Work item A — Sum up the book description of the novel Bedlam in two sentences.
Work item B — According to the book description of the novel Bedlam, what positions does John Haslam hold at Bethlem Hospital?
Work item C — Write the next part of the book description of the novel Bedlam, picking up after its final sentence.

── Extract to read ──

Bedlam
Description:
Bedlam, Greg Hollingshead’s new novel, tells a dramatic and compelling story of three ordinary people caught up in the turmoil of the late-18th century, their lives inexorably intertwined in a world where nothing is as it seems.
Europe, reeling from the French Revolution, is about explode. Conspiracies, plots and paranoia sweep across the country, landing James Tilly Matthews in Bethlem Hospital, a notorious, crumbling home for the insane. Although he is delusionalconvinced that a gang of villains is controlling unsuspecting minds by means of a diabolical machine called an “Air Loom” Matthews appears to be incarcerated for political reasons. Margaret, his beloved wife, spends years trying to free her often lucid husband, but she is repeatedly blocked by her chief adversary, John Haslam, Bethlem’s apothecary and chief administrator. Haslam, torn between his conscience and a desire to further his career through studying his famous patient, becomes another puppet in a game governed by shifting rules and shadowy players.

───
── Supplied material ──

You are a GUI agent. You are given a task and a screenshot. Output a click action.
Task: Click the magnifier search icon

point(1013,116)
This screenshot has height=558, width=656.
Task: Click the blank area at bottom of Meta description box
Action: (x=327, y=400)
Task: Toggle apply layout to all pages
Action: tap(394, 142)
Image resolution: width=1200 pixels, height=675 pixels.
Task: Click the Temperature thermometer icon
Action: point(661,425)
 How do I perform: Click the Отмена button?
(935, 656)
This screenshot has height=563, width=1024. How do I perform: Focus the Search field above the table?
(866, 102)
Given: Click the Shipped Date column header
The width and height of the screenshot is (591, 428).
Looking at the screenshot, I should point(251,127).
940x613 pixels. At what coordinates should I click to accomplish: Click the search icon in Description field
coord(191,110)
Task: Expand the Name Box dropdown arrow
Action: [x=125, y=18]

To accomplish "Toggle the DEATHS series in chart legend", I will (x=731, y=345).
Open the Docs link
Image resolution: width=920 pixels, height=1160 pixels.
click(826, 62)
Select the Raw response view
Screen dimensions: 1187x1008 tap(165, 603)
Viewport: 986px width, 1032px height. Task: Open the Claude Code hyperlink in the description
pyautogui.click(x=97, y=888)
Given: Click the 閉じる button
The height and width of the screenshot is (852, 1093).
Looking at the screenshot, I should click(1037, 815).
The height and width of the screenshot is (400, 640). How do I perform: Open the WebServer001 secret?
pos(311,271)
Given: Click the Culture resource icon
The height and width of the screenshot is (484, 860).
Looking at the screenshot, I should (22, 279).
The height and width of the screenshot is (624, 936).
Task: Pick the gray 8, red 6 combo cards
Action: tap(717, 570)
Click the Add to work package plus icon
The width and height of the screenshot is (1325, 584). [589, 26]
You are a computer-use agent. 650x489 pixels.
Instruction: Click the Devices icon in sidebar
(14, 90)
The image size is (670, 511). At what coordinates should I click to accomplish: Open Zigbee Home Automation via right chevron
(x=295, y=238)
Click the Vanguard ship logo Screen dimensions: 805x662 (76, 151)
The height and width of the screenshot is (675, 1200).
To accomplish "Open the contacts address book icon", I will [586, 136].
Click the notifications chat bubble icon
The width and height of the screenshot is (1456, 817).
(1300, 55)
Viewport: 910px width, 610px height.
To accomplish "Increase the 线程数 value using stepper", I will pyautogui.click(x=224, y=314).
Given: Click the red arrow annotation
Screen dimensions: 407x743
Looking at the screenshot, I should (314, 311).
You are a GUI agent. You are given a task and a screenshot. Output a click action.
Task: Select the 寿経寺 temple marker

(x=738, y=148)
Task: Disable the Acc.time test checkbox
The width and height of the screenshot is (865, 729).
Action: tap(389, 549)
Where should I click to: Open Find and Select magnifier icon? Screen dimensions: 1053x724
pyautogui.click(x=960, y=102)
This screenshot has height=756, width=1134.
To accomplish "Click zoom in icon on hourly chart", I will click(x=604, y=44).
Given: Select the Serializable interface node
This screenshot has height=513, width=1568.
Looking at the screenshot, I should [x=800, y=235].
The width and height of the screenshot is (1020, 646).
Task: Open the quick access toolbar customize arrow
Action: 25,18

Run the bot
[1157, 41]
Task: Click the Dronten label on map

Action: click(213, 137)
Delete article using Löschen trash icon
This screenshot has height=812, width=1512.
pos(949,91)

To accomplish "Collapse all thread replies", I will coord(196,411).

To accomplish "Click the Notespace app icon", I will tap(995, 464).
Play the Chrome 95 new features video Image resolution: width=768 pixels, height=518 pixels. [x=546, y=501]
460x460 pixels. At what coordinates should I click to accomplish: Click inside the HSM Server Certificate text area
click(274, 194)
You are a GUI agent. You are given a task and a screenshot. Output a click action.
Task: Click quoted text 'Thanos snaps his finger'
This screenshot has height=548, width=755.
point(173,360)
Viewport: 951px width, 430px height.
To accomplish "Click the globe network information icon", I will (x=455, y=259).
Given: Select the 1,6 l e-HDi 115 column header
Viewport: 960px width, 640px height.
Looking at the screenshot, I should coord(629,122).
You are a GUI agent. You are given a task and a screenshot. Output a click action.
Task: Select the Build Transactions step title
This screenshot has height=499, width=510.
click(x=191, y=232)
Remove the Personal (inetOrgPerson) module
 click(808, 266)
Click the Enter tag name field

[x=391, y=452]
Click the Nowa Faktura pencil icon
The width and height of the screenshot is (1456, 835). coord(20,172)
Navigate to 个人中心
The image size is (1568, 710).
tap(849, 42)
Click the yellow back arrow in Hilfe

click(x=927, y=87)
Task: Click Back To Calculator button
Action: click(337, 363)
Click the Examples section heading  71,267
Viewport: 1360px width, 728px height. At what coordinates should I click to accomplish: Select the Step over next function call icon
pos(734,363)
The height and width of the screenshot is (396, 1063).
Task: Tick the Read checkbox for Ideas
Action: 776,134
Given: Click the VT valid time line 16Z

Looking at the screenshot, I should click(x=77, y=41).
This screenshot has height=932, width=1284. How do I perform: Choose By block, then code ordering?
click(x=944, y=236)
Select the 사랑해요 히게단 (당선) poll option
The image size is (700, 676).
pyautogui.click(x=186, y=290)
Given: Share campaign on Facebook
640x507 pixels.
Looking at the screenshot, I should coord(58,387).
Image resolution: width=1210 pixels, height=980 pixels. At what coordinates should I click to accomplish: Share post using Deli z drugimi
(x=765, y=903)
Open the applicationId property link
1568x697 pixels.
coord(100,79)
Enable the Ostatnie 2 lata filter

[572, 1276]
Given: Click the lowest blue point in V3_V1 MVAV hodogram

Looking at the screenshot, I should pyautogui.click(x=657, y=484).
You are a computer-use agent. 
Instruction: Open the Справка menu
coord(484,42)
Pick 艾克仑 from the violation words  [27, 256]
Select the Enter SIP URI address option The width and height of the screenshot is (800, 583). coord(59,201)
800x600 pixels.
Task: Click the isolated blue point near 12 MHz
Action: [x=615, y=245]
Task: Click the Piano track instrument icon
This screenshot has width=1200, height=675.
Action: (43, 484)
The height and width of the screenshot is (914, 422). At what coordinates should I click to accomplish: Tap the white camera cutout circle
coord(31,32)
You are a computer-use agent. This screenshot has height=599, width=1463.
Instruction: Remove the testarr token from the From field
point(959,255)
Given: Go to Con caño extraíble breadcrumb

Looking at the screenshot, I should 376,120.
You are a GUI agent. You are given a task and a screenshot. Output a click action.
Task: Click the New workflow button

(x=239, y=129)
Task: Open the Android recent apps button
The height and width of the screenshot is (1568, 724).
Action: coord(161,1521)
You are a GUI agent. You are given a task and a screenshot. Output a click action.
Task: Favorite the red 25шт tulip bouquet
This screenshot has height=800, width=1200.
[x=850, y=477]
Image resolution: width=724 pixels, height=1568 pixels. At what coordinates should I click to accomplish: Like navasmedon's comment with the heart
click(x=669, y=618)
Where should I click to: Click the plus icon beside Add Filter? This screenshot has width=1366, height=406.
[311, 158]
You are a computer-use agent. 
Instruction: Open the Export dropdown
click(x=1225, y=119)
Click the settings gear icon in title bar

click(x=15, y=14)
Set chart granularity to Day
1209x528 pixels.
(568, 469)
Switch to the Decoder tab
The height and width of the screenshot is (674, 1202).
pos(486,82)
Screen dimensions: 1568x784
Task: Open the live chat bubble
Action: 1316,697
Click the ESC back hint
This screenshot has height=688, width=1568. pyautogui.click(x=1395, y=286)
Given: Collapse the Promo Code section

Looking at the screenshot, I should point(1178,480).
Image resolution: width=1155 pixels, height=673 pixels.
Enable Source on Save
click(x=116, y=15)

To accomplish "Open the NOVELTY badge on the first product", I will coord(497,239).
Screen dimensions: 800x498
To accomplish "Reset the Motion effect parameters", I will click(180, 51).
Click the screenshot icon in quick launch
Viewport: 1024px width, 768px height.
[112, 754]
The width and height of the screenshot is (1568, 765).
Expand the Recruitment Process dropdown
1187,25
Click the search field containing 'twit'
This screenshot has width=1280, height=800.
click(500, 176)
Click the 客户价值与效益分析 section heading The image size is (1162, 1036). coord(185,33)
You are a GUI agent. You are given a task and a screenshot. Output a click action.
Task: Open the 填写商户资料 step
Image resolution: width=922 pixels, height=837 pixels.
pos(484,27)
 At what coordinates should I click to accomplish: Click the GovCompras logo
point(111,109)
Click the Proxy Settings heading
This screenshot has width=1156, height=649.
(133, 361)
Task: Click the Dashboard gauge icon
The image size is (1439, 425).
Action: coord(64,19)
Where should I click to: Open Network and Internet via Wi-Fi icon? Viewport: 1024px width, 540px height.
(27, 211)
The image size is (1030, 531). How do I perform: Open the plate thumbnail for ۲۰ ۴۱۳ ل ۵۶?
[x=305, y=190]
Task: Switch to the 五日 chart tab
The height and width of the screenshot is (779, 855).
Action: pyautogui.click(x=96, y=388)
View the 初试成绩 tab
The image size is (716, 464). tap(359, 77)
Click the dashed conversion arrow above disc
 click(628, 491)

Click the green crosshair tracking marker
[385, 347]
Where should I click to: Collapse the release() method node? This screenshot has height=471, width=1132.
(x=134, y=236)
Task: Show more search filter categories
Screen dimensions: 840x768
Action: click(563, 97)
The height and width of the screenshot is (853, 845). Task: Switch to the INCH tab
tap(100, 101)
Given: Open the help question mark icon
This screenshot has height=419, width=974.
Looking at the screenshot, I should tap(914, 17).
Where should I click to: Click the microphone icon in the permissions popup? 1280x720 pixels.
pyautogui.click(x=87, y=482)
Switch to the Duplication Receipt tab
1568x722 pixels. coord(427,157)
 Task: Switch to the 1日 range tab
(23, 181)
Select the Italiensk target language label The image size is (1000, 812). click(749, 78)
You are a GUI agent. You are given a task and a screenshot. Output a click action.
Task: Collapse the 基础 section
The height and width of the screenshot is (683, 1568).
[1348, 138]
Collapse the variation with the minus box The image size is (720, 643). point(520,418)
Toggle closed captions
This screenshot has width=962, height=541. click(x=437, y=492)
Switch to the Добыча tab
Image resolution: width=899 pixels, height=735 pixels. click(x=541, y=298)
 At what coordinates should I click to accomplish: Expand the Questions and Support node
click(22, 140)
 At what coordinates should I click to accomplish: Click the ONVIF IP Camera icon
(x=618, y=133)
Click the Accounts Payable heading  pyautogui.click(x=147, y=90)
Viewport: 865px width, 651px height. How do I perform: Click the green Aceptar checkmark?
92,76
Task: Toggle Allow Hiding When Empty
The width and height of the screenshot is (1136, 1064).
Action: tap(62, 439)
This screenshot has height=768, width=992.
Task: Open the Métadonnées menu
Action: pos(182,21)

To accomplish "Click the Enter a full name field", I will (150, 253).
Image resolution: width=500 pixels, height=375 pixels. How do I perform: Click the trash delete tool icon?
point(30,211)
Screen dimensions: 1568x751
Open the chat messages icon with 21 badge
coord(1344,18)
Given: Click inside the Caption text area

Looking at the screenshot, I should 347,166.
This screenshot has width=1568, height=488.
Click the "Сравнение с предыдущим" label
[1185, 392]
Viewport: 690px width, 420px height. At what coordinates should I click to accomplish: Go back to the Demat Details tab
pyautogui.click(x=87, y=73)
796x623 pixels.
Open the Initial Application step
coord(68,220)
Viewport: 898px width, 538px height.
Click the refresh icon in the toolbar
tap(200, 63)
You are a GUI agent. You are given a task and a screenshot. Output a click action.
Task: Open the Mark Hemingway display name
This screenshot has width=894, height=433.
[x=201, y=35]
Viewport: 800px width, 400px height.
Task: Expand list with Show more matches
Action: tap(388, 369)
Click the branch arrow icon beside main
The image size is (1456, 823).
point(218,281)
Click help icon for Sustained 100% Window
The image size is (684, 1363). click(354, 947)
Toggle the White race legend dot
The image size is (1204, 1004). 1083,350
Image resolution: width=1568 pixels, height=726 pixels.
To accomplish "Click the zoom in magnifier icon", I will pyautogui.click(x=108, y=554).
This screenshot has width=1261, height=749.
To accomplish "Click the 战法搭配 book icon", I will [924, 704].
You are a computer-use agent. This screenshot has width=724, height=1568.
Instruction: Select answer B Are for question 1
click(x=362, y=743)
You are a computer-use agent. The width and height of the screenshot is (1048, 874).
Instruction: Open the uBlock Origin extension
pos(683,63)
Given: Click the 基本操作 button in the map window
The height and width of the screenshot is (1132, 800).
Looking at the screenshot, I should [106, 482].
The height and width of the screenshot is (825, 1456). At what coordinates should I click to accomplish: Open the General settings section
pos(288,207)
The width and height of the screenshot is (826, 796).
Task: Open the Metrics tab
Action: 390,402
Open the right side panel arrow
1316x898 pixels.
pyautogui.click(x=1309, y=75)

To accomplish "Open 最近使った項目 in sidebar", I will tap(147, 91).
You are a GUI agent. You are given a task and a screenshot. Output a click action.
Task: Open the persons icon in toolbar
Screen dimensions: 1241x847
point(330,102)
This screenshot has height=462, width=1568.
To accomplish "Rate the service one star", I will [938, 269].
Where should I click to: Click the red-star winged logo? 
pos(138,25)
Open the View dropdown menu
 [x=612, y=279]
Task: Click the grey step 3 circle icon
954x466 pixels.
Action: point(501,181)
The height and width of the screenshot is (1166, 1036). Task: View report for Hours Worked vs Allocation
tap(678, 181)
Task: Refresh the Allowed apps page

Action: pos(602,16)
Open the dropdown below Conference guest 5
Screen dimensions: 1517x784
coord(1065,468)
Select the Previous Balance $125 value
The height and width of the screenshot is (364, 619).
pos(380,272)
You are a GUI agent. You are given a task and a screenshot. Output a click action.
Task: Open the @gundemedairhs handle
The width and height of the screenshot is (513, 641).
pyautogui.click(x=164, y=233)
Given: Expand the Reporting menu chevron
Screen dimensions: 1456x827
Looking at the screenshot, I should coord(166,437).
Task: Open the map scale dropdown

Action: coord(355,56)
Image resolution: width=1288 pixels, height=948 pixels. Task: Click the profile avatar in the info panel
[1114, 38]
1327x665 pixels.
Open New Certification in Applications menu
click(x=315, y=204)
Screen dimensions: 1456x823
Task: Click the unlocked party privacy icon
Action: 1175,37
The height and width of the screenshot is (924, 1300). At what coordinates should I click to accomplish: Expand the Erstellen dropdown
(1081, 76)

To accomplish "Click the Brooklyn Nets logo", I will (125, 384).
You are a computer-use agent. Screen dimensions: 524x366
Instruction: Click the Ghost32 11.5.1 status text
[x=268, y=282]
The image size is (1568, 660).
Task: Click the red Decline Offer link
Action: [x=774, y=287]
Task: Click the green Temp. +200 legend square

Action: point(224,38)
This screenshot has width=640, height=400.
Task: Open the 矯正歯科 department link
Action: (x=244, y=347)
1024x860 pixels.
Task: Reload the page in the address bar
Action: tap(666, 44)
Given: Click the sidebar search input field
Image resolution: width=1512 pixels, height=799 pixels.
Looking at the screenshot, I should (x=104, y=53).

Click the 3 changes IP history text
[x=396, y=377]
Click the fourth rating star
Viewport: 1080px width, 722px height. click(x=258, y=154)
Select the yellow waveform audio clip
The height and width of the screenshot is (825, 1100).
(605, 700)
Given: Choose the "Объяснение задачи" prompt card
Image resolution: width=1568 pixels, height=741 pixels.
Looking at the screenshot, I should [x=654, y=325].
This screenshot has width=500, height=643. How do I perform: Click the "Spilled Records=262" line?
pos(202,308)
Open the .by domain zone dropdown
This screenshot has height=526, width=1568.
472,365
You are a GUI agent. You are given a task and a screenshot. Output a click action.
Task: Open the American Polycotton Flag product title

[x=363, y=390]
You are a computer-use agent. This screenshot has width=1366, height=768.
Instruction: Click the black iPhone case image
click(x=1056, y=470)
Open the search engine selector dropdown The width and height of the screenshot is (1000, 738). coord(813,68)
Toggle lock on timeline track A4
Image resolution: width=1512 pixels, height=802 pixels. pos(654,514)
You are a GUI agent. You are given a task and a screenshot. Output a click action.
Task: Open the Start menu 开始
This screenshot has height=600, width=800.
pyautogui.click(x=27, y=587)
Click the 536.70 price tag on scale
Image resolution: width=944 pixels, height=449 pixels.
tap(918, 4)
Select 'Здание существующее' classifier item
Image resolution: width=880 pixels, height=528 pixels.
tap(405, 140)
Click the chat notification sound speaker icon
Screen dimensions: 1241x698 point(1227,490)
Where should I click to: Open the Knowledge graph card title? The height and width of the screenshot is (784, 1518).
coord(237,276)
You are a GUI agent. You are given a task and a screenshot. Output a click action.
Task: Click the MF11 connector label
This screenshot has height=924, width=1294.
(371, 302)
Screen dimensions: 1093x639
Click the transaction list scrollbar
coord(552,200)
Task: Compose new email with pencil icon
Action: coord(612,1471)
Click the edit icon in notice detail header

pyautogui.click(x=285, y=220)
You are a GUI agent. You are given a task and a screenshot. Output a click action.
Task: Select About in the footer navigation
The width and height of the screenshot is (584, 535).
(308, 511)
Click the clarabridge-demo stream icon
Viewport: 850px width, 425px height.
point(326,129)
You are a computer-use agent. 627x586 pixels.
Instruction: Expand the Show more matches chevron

───

Response area A — Greg Hollingshead's novel Bedlam follows three ordinary people caught up in the turmoil of the late-18th century, among them James Tilly Matthews, who is confined in Bethlem Hospital, seemingly for political reasons. His wife Margaret spends years trying to free him but is repeatedly blocked by John Haslam, Bethlem's apothecary and chief administrator, who is torn between his conscience and a desire to further his career.

Response area B — He is Bethlem's apothecary and chief administrator.

Response area C —
Bedlam creates an indelible portrait of 18th-century London, a city teetering between darkness and light, struggling to find its way to a more just and humane future. In its darkest corners, where noblemen, pickpockets, royalists and republicans jostle one another, where corruption is all in a day’s work, Matthews, Margaret and Haslam must contrive their own destinies.
Enlivened with wit and intellectual daring, Bedlam is a novel that pulses with insight and compassion, in which imagination bridges the chasm between fantasy and reality, love and hate.